SELECTED EXCERPT
Add col2im function

[vbkaisetsu]

This is a feature request.

I am writing a neural net toolkit. Now we can write a convolution function using im2col and GEMM functions, but col2im is also necessary to calculate the back propagation.

Could you support col2im?

[Ulfgard]

I don't see why this is necessary. the backpropagation wrt the input of the convolution is another convolution. the backpropagation wrt weights is naively just transposing the im2col matrix of the input image and perform gemm with the backpropagated derivatives. So this is already implemented.

//edit this follows directly from the convolution being a linear operation. Let us define p_i = patch(i,x) as the i-th row of the im2col matrix P(x) of image x. The convolution of the ith pixel for a single filter with weights w can thus be written as

f_i(x) = w^T patch(i,x) = w^T p_i

and the convolution wrt all pixels is f(x) = P(x) w

and the gradient wrt to w is nabla_w f_i(x) = p_i

Now, we can write backpropagation using a weight vector c as sum_i c_i d/dw f_i(x) = sum_i c_i p_i = c^T P(x)

so, no other matrix is needed.

[vbkaisetsu]

Of course I know both dx/dy and dw/dy can be written via im2col, because the convolution operation is swappable. However, dx/dy takes a huge amount of memory.

Without col2im, dw/dy takes O(size(w) size(x)) and dx/dy takes O(size(x) size(x)). Normally, size(x) is much larger than size(w). If we use col2im, dx/dy only takes O(size(w) size(x*)).

We can find many conv2d implementations using im2col+col2im, e.g.: https://wiseodd.github.io/techblog/2016/07/16/convnet-conv-layer/

[Ulfgard]

After a lot of thinking, I see. col2im is required for strides that are not 1. Otherwise this should be equivalent to carefully chosen convolutions.

[Ulfgard]

is there any good material on efficient im2col implementations? The only one i found is https://github.com/strin/caffe-opencl/blob/master/src/caffe/greentea/cl_kernels/im2col.cl which should have the performance of naive convolution(i.e. bad).

I am still pretty sure that the way outlined in the links above is not an optimal way. and rephrasing the derivative as some convolution with simple post-processing should give some better results.

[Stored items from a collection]

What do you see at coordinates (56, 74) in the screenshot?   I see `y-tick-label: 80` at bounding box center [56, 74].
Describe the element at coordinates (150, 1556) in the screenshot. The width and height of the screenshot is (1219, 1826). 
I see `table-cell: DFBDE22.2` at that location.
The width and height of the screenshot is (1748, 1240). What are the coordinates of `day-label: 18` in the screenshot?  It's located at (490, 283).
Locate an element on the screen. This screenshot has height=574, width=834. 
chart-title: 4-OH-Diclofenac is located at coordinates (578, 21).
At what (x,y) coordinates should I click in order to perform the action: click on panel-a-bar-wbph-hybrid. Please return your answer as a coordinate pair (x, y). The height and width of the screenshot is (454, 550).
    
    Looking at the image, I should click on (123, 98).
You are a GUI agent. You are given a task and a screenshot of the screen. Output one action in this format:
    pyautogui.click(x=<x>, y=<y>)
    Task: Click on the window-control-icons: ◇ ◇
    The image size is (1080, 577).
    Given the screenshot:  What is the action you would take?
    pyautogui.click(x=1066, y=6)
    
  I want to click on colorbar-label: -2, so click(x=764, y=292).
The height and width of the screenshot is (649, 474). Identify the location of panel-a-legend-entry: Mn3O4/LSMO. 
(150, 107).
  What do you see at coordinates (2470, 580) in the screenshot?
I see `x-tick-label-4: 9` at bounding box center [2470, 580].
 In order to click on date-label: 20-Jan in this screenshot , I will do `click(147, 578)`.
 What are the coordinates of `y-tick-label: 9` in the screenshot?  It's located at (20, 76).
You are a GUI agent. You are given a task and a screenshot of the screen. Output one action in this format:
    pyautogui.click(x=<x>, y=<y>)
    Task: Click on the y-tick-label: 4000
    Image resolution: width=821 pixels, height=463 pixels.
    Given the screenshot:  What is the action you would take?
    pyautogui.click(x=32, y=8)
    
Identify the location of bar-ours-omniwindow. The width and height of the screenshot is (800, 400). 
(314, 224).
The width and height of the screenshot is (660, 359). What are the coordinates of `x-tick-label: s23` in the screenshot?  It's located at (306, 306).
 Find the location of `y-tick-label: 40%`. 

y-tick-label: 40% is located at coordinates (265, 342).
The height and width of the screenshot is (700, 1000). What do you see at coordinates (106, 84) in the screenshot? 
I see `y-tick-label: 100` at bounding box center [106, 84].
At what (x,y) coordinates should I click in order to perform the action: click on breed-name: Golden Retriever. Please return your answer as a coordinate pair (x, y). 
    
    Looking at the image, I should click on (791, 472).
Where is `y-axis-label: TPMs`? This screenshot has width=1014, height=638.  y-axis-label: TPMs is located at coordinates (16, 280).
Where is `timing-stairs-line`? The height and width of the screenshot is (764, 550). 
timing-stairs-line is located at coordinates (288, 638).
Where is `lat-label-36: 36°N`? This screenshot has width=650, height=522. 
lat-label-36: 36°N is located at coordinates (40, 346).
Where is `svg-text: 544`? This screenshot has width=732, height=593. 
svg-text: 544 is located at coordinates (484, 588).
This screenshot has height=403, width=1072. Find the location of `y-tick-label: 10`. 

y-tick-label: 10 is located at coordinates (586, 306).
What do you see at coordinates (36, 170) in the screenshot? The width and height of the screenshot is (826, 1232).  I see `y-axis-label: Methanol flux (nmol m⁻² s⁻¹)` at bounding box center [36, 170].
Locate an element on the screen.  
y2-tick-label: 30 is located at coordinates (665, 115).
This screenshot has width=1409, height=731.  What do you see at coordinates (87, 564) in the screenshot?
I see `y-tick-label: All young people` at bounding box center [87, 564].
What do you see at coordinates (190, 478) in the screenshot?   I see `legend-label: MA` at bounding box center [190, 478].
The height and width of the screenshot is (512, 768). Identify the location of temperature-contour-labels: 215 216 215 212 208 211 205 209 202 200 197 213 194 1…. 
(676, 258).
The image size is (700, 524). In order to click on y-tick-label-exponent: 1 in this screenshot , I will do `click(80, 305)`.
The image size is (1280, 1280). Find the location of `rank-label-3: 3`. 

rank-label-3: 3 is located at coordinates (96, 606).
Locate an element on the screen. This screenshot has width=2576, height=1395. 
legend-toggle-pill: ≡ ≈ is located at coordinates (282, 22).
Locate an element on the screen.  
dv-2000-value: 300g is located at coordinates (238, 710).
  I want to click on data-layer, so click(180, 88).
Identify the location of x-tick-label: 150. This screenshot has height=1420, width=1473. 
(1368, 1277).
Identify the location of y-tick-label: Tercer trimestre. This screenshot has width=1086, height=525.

TASKS AND EXERCISES
1. In the col2im thread, what strides does the second participant conclude col2im is required for?
2. Reproduce the records from their first line through the line containing "(314, 224).", with both of those lines included.
These records are unrelated to the text.

REPLIES
1. Strides that are not 1.

2.
What do you see at coordinates (56, 74) in the screenshot?   I see `y-tick-label: 80` at bounding box center [56, 74].
Describe the element at coordinates (150, 1556) in the screenshot. The width and height of the screenshot is (1219, 1826). 
I see `table-cell: DFBDE22.2` at that location.
The width and height of the screenshot is (1748, 1240). What are the coordinates of `day-label: 18` in the screenshot?  It's located at (490, 283).
Locate an element on the screen. This screenshot has height=574, width=834. 
chart-title: 4-OH-Diclofenac is located at coordinates (578, 21).
At what (x,y) coordinates should I click in order to perform the action: click on panel-a-bar-wbph-hybrid. Please return your answer as a coordinate pair (x, y). The height and width of the screenshot is (454, 550).
    
    Looking at the image, I should click on (123, 98).
You are a GUI agent. You are given a task and a screenshot of the screen. Output one action in this format:
    pyautogui.click(x=<x>, y=<y>)
    Task: Click on the window-control-icons: ◇ ◇
    The image size is (1080, 577).
    Given the screenshot:  What is the action you would take?
    pyautogui.click(x=1066, y=6)
    
  I want to click on colorbar-label: -2, so click(x=764, y=292).
The height and width of the screenshot is (649, 474). Identify the location of panel-a-legend-entry: Mn3O4/LSMO. 
(150, 107).
  What do you see at coordinates (2470, 580) in the screenshot?
I see `x-tick-label-4: 9` at bounding box center [2470, 580].
 In order to click on date-label: 20-Jan in this screenshot , I will do `click(147, 578)`.
 What are the coordinates of `y-tick-label: 9` in the screenshot?  It's located at (20, 76).
You are a GUI agent. You are given a task and a screenshot of the screen. Output one action in this format:
    pyautogui.click(x=<x>, y=<y>)
    Task: Click on the y-tick-label: 4000
    Image resolution: width=821 pixels, height=463 pixels.
    Given the screenshot:  What is the action you would take?
    pyautogui.click(x=32, y=8)
    
Identify the location of bar-ours-omniwindow. The width and height of the screenshot is (800, 400). 
(314, 224).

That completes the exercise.